Most of her clients are in Victoria and she usually starts with an initial on-farm meeting, followed by Zoom meetings when visits are not practical.

She has also run numerous farm safety workshops for Partners in Ag and Agriculture Victoria, as well as pre-harvest safety meetings for Birchip Cropping Group and social media workshops to encourage growers to address misconceptions about working in agriculture.

“Surveys have shown we are perceived as treating our workers poorly and not paying them well,” she says.

“Individually, as farmers and farm businesses or people in agriculture, we can all be making a difference in terms of changing the messaging or improving the perception of what people have of us as farmers and as an industry. Using social media, we can help get the word out that #weloveourpeople.”

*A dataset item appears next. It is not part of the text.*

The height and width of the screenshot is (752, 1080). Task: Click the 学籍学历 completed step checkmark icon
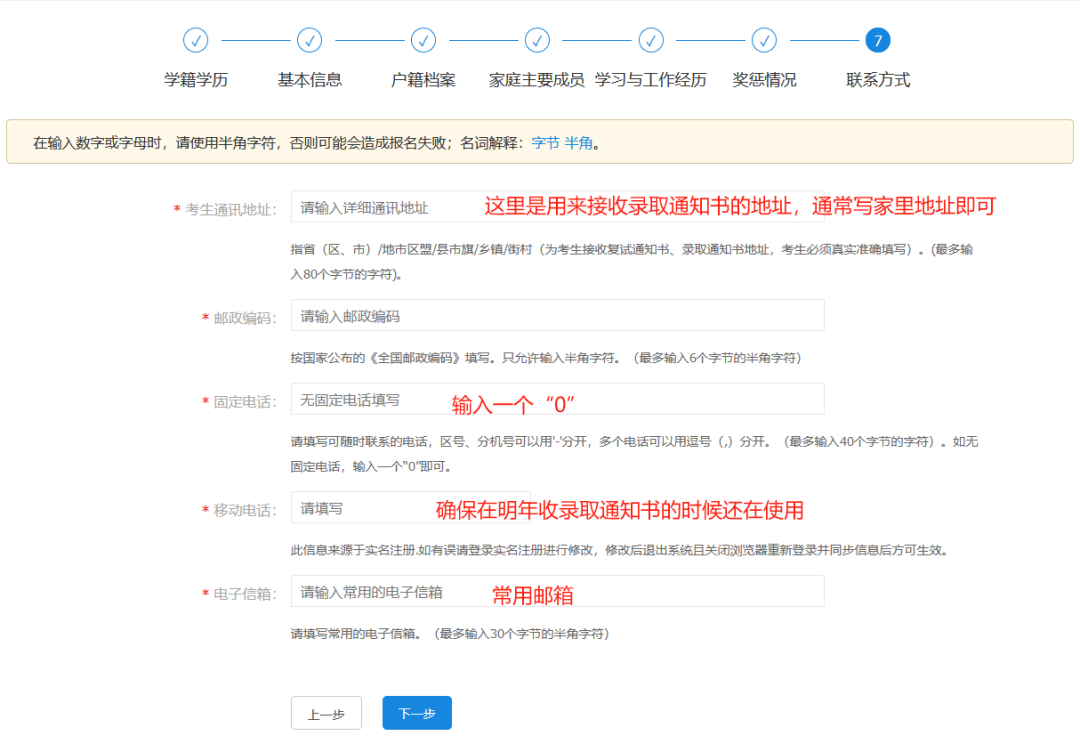pyautogui.click(x=196, y=40)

More information: Denise McLellan.

Useful resources

People in Ag

The People in Ag website was launched in 2015 as a cross-industry project involving R&D corporations in the grain, dairy, livestock, cotton, pork and egg sectors.

It provides both general and industry-specific resources for employers and employees on a wide range of topics, including employing new staff (getting ready, pay rates, awards and payroll, and finding and interviewing employees) and staff management (leave, holidays, termination, rights and responsibilities, and workplace training and development).

People in Ag has a resources library containing dozens of templates, checklists and fact sheets as well as links to information hosted on other websites.

The site also features case studies with farmers who have modernised both their farms and the way they employ people, and workers describing the different careers available in agriculture.

GRDC Farm Business Updates

For the past decade or more, GRDC Farm Business Updates have covered a range of non-agronomic topics and aim to provide information, tools and frameworks – and links to further support – that help growers make decisions about managing people, money, legal matters and farm safety.

Pre-pandemic Farm Business Updates were staged as in-person events in the northern, southern and western regions.

Since 2020, some have been held as national or regional webinars and the recordings are available on the GRDC website under Past Events.